▶ _WORK TO COMPLETE_
Give back only the lines in the records below from the one with "The height and width of the screenshot is (450, 740)." to the one with "Given: Click the 2026/02/08 post date", both inclusive, word for word.

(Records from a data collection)
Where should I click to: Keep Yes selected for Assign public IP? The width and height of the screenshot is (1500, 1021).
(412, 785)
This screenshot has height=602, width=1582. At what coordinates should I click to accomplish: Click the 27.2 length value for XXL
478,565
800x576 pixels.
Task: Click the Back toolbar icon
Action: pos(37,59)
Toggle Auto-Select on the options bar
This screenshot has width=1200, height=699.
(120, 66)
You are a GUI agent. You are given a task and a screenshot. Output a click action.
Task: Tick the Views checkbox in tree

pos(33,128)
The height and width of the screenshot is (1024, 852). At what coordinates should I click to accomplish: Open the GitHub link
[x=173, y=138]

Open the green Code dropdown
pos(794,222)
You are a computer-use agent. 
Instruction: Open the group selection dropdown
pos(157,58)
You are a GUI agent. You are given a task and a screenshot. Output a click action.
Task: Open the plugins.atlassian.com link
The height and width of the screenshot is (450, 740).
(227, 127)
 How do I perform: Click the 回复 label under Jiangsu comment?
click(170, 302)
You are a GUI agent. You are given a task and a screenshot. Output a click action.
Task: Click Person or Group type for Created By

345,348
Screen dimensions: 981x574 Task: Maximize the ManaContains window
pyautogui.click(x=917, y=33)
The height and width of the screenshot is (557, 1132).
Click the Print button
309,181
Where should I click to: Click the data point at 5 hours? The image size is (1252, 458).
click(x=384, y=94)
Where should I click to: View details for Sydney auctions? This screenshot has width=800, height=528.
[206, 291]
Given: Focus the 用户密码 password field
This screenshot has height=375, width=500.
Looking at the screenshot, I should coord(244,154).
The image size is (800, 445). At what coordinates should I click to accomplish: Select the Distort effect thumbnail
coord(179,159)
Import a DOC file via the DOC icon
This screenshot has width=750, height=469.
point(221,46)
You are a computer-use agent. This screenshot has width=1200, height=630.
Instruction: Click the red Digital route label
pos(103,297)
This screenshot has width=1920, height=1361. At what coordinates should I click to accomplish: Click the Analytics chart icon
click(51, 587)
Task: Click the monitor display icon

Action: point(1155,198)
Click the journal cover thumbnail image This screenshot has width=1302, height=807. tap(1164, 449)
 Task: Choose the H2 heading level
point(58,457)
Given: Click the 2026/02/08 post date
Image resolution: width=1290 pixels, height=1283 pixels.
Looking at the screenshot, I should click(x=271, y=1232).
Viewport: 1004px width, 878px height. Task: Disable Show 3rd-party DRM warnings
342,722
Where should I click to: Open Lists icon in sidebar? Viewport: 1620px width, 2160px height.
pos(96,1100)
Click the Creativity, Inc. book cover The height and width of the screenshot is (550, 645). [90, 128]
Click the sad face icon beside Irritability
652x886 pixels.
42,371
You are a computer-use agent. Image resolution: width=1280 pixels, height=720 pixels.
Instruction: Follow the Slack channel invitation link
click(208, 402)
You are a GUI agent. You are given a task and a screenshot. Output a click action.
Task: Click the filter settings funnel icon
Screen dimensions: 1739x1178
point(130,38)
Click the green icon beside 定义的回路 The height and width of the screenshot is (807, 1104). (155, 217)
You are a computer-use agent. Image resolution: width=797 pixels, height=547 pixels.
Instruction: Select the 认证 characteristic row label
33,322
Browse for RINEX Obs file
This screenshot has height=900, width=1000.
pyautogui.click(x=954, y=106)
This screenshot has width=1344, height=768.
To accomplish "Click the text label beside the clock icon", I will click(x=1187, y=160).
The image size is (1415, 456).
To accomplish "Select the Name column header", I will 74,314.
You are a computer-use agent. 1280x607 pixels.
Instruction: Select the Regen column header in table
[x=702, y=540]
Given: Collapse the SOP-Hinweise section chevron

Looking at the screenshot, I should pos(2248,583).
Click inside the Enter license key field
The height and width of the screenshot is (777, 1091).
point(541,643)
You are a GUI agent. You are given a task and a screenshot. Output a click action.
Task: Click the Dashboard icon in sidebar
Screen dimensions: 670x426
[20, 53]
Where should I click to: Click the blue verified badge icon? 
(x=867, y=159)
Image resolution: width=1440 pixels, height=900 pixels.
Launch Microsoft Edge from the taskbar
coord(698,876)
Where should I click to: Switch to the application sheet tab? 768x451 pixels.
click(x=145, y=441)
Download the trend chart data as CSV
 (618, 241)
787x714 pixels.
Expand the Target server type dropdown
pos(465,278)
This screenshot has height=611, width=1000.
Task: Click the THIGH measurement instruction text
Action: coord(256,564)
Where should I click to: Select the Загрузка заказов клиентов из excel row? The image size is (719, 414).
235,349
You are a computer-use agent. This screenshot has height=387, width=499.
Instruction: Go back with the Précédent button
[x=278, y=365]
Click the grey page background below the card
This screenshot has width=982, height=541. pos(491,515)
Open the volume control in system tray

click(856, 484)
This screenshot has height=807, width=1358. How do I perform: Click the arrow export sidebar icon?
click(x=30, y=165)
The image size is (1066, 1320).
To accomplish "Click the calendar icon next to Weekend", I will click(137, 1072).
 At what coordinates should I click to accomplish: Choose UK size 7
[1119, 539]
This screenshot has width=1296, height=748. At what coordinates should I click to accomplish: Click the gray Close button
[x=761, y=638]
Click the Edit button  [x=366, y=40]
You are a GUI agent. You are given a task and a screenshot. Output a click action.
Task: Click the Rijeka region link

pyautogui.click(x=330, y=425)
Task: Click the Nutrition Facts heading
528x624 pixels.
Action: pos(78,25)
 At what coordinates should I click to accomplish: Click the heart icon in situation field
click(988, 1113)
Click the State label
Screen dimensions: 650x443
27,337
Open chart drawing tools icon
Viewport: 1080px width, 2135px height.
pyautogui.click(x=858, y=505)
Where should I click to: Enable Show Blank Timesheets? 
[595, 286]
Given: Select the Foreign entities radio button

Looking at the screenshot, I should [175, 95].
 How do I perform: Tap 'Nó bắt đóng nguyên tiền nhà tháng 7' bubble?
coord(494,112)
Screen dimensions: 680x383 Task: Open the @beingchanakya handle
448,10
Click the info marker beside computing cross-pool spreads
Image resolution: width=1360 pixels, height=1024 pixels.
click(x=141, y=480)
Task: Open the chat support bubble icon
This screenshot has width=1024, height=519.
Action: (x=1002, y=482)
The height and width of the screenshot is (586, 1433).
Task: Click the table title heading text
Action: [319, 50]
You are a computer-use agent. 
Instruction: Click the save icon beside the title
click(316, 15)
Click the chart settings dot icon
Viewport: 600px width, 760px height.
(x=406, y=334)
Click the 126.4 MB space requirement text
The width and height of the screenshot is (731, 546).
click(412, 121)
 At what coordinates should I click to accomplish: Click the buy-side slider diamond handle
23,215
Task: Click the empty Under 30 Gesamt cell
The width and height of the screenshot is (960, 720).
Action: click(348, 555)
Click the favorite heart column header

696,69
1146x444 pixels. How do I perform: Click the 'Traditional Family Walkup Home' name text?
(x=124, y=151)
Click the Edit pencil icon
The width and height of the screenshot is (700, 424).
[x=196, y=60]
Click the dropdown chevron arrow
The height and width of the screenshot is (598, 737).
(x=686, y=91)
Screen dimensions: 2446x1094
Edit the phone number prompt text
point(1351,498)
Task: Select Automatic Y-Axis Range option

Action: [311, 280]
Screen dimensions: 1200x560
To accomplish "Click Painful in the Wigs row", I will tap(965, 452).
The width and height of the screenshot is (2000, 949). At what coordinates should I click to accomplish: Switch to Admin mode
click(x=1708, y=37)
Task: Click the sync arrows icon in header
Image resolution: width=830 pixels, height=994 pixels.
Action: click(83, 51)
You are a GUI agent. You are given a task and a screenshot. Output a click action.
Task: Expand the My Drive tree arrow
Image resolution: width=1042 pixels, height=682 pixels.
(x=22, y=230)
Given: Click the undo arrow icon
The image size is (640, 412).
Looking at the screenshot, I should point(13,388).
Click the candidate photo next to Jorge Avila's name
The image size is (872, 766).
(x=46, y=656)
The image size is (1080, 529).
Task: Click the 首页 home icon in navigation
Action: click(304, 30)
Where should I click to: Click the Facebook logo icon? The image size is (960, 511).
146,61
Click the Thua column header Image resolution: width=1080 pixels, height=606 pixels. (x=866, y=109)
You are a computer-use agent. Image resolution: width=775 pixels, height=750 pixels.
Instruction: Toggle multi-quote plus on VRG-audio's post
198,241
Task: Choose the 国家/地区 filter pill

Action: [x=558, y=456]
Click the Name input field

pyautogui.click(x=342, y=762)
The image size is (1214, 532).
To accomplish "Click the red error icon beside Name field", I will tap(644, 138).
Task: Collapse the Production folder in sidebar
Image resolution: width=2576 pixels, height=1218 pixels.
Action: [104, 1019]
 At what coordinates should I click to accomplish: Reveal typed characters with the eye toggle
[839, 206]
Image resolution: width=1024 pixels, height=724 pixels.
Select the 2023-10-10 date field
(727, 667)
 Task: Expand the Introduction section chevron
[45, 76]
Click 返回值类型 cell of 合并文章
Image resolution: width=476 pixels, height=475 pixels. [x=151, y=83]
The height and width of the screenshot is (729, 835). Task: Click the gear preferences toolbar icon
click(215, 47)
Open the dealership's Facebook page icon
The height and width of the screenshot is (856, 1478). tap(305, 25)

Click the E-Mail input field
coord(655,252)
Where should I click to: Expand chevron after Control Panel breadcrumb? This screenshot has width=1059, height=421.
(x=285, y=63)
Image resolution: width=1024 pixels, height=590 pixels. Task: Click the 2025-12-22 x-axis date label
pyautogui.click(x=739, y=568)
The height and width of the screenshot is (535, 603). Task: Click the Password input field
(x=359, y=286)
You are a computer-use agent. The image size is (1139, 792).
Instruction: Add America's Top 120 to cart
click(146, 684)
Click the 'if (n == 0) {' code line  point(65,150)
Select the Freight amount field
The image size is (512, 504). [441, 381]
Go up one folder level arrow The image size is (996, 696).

▶ _SOLUTION BELOW_
The height and width of the screenshot is (450, 740).
(227, 127)
 How do I perform: Click the 回复 label under Jiangsu comment?
click(170, 302)
You are a GUI agent. You are given a task and a screenshot. Output a click action.
Task: Click Person or Group type for Created By

345,348
Screen dimensions: 981x574 Task: Maximize the ManaContains window
pyautogui.click(x=917, y=33)
The height and width of the screenshot is (557, 1132).
Click the Print button
309,181
Where should I click to: Click the data point at 5 hours? The image size is (1252, 458).
click(x=384, y=94)
Where should I click to: View details for Sydney auctions? This screenshot has width=800, height=528.
[206, 291]
Given: Focus the 用户密码 password field
This screenshot has height=375, width=500.
Looking at the screenshot, I should coord(244,154).
The image size is (800, 445). At what coordinates should I click to accomplish: Select the Distort effect thumbnail
coord(179,159)
Import a DOC file via the DOC icon
This screenshot has width=750, height=469.
point(221,46)
You are a computer-use agent. This screenshot has width=1200, height=630.
Instruction: Click the red Digital route label
pos(103,297)
This screenshot has width=1920, height=1361. At what coordinates should I click to accomplish: Click the Analytics chart icon
click(51, 587)
Task: Click the monitor display icon

Action: point(1155,198)
Click the journal cover thumbnail image This screenshot has width=1302, height=807. tap(1164, 449)
 Task: Choose the H2 heading level
point(58,457)
Given: Click the 2026/02/08 post date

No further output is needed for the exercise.